Novel take on a key moment in history

Call it the Butterfly Effect or Chaos Theory, but sometimes the decisions we make – even the seemingly insignificant ones – can result in unforeseen consequences, some more momentous than others. This thought-provoking notion is at the heart of Yorkshire-born author Ian Thornton’s accomplished debut novel The Great Calamitous Tale of Johan Thoms, now out in paperback.
Ian ThorntonIan Thornton
Ian Thornton

It tells the fictionalised story of a young man whose one mistake on the streets of Sarajevo on June 28, 1914 goes on to affect the lives of millions of people across Europe. “I read a piece in the Observer in about 1991 about a young guy – a student – who basically inadvertently set fire to the 20th century,” explains Thornton who grew up in Howden and Goole and now lives in Canada. “His cousin, who was a chauffeur, had the flu and he asked him to drive a car for him.” It just so happened that the car was carrying Archduke Ferdinand and his wife on that fateful day which – due to a driving error – led to the assassination that sparked the beginning of the First World War.

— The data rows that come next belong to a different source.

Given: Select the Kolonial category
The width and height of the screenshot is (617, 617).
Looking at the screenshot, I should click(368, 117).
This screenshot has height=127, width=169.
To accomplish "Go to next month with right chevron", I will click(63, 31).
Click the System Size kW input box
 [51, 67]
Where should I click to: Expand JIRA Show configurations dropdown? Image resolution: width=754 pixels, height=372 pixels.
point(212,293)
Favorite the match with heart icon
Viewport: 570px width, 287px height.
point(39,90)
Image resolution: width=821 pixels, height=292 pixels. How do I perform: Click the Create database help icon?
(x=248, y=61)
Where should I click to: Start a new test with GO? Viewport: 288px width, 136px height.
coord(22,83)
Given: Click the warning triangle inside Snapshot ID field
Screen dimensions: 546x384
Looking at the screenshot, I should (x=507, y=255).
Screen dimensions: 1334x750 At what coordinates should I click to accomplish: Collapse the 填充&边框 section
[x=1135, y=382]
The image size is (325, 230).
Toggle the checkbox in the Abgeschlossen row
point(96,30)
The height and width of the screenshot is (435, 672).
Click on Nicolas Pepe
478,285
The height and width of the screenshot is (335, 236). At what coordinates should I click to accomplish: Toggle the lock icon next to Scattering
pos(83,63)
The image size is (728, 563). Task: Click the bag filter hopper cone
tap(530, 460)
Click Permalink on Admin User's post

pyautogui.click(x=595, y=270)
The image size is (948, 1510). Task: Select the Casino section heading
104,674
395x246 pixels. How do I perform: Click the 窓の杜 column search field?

Thornton found this story fascinating and when he sat down to write a book in 2005, he knew it was the tale he wanted to tell. “By that time I had made some pretty dreadful decisions and mistakes in my own life,” he says. “On a different scale of course, but I transposed my life on to that of the would-be driver. When I went to Sarajevo there was conjecture about who was actually driving the car – there were two names, but the history professors could never decide which one it was. That allowed me the licence to do something with the story.”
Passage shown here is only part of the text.